# What should be the distance between the object in Exercise 9.30

Question:

What should be the distance between the object in Exercise 9.30 and the magnifying glass if the virtual image of each square in the figure is to have an area of 6.25 mm2. Would you be able to see the squares distinctly with your eyes very close to the magnifier?
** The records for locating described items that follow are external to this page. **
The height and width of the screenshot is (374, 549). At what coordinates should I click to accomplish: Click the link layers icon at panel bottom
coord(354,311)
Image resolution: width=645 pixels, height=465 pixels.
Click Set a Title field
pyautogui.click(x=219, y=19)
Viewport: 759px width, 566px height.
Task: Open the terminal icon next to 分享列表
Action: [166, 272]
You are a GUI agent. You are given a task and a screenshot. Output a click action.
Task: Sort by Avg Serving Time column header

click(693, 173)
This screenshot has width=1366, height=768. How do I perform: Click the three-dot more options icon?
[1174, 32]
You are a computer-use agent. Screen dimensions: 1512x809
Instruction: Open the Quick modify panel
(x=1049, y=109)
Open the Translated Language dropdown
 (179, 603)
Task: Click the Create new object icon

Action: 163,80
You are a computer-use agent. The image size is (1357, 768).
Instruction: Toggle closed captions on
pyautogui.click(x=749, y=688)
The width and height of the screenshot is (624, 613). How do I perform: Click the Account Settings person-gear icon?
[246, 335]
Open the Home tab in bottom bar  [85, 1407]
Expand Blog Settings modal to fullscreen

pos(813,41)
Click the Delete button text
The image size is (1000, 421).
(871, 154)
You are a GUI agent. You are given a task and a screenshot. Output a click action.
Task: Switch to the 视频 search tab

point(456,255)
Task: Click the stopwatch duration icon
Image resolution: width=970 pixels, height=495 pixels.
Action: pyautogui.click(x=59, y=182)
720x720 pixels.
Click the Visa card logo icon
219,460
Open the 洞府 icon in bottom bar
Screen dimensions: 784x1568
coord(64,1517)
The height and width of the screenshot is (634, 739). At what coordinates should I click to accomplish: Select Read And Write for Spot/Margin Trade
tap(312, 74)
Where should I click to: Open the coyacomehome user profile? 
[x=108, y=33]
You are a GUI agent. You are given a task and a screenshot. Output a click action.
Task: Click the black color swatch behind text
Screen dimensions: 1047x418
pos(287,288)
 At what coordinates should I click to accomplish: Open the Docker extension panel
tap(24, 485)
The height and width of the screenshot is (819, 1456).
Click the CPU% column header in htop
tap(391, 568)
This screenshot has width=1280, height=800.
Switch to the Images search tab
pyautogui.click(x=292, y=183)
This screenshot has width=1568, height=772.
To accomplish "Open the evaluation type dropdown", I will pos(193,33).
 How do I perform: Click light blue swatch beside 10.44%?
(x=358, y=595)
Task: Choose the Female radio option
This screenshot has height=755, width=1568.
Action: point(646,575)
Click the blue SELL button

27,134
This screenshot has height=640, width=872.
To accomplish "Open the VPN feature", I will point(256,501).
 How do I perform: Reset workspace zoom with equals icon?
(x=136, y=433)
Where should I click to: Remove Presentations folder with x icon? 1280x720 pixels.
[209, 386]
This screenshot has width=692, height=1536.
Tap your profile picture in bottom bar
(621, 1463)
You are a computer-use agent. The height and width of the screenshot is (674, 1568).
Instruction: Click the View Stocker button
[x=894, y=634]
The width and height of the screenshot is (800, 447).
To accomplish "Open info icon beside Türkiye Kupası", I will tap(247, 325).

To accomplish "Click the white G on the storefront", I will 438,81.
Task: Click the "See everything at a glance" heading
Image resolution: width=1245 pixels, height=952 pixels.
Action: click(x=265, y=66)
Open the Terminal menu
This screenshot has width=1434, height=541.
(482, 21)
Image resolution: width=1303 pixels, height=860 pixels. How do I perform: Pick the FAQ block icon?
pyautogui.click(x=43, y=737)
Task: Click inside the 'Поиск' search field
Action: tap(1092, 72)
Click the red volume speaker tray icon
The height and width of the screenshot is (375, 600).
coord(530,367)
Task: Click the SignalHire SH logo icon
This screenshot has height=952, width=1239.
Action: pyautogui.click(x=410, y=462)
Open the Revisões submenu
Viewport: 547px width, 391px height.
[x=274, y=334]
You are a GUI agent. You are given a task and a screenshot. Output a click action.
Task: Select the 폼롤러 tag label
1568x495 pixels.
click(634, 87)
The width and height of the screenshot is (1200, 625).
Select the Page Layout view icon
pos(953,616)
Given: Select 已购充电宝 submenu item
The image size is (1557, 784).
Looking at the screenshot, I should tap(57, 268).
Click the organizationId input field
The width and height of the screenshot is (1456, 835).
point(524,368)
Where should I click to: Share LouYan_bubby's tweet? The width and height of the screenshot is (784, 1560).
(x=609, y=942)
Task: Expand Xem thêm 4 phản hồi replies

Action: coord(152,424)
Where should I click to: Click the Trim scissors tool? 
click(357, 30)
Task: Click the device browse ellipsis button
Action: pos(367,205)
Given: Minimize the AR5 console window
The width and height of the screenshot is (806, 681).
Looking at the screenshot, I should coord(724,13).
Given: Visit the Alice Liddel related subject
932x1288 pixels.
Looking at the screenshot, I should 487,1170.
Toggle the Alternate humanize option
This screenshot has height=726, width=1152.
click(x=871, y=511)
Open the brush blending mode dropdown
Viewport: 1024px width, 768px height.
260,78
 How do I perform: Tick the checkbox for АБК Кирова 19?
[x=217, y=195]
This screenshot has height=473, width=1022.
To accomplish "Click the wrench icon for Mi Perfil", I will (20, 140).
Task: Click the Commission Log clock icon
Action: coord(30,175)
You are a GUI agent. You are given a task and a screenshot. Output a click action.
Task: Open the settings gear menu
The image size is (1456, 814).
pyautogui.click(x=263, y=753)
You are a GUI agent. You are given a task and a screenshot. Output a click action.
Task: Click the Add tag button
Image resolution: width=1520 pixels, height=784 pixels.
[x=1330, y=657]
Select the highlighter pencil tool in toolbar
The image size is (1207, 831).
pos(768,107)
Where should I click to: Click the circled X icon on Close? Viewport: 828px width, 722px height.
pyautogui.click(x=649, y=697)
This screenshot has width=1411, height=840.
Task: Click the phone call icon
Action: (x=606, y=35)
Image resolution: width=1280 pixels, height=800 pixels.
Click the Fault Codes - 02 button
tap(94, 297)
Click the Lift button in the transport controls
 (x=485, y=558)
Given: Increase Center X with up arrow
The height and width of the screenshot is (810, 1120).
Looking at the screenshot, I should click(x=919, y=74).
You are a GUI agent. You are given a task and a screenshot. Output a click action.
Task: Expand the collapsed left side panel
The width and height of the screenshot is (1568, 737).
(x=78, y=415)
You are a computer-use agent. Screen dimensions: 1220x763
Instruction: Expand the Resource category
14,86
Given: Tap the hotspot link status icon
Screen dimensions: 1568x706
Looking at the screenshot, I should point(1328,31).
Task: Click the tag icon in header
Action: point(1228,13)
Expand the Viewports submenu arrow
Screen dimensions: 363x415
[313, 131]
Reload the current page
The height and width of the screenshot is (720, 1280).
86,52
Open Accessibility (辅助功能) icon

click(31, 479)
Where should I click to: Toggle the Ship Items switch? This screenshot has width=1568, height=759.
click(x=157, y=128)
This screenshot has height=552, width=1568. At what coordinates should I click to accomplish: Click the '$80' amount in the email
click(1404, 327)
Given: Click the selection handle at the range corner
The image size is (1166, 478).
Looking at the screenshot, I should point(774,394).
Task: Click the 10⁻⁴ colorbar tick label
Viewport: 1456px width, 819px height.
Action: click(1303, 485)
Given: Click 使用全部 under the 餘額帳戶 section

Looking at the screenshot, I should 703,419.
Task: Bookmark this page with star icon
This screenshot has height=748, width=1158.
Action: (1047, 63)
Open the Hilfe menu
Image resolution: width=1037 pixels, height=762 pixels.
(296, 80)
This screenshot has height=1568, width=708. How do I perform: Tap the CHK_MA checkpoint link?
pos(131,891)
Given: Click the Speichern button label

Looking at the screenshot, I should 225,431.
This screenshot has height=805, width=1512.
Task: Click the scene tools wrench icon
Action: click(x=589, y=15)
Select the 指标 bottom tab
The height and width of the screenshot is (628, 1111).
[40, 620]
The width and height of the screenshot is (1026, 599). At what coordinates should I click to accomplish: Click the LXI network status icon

[Note: Exercises 9.29 to 9.31 will help you clearly understand the difference between magnification in absolute size and the angular magnification (or magnifying power) of an instrument.]

Solution:

Area of the virtual image of each square, A = 6.25 mm2

Area of each square, A0 = 1 mm2

Hence, the linear magnification of the object can be calculated as:

$m=\sqrt{\frac{A}{A_{0}}}$

$=\sqrt{\frac{6.25}{1}}=2.5$

But $m=\frac{\text { Image distance }(v)}{\text { Object distance }(u)}$

$\therefore v=m u$

$=2.5 u$    ...(1)

Focal length of the magnifying glass, f = 10 cm

According to the lens formula, we have the relation:

$\frac{1}{f}=\frac{1}{v}-\frac{1}{u}$

$\frac{1}{10}=\frac{1}{2.5 u}-\frac{1}{u}=\frac{1}{u}\left(\frac{1}{2.5}-\frac{1}{1}\right)=\frac{1}{u}\left(\frac{1-2.5}{2.5}\right)$

$\therefore u=-\frac{1.5 \times 10}{2.5}=-6 \mathrm{~cm}$

And $v=2.5 u$

$=2.5 \times 6=-15 \mathrm{~cm}$

The virtual image is formed at a distance of 15 cm, which is less than the near point (i.e., 25 cm) of a normal eye. Hence, it cannot be seen by the eyes distinctly.